### What you are asked to do
All lines below starting at the one that holds "Task: Switch to the 桌面设备 tab" and ending at the one that holds "Tap the lightning" should be printed exactly, ends included. Pictures should not be printed, nor anything else.
╭─ Data for this task
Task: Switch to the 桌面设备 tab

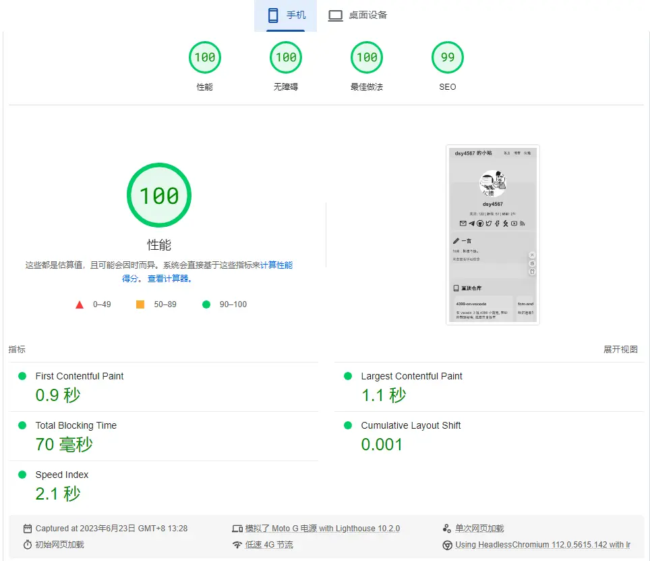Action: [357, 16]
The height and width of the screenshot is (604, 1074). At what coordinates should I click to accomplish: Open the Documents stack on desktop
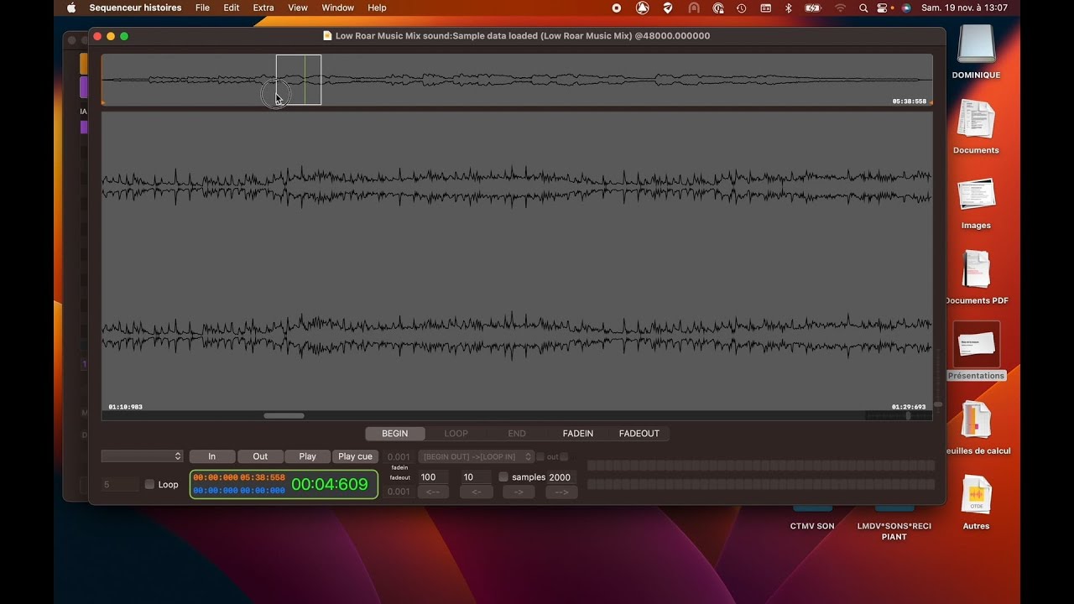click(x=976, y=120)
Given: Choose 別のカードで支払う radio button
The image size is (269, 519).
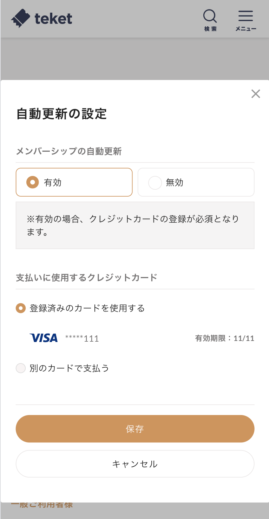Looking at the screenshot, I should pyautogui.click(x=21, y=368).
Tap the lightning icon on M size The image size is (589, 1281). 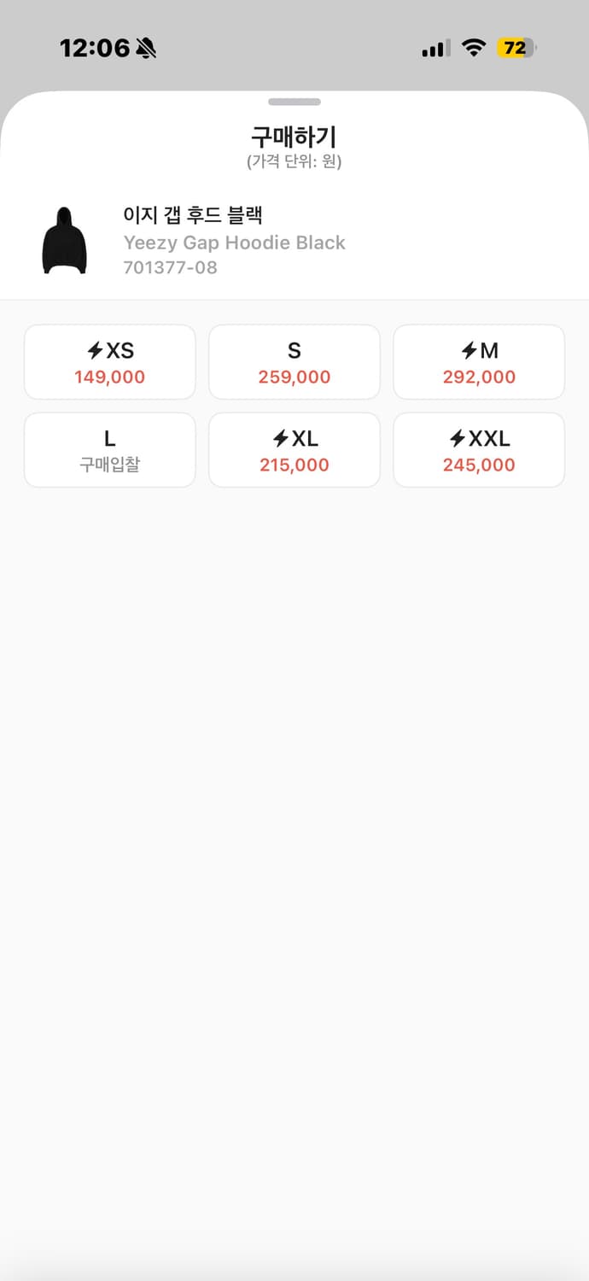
╰─
╭─ Data for this task
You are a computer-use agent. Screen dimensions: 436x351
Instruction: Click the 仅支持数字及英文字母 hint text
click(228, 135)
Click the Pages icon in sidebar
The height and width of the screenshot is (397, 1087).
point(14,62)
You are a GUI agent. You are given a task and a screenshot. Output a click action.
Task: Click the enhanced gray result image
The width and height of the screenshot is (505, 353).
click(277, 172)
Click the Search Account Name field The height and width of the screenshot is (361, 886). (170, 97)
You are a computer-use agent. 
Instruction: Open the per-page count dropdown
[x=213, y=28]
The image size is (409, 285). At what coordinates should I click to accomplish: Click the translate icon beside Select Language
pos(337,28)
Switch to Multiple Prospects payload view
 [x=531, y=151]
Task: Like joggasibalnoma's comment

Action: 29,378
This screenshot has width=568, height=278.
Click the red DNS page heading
╰─
╭─ Data for this task
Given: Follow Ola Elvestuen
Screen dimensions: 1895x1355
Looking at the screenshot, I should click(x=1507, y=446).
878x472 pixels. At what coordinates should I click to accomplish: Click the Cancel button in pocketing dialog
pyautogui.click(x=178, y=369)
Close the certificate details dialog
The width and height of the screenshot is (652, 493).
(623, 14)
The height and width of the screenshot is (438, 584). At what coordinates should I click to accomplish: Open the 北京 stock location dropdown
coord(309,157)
╰─
### Exercise response
Task: Switch to the 桌面设备 tab

Action: [357, 16]
The height and width of the screenshot is (604, 1074). At what coordinates should I click to accomplish: Open the Documents stack on desktop
click(x=976, y=120)
Given: Choose 別のカードで支払う radio button
The image size is (269, 519).
Looking at the screenshot, I should pyautogui.click(x=21, y=368).
Tap the lightning icon on M size The image size is (589, 1281). 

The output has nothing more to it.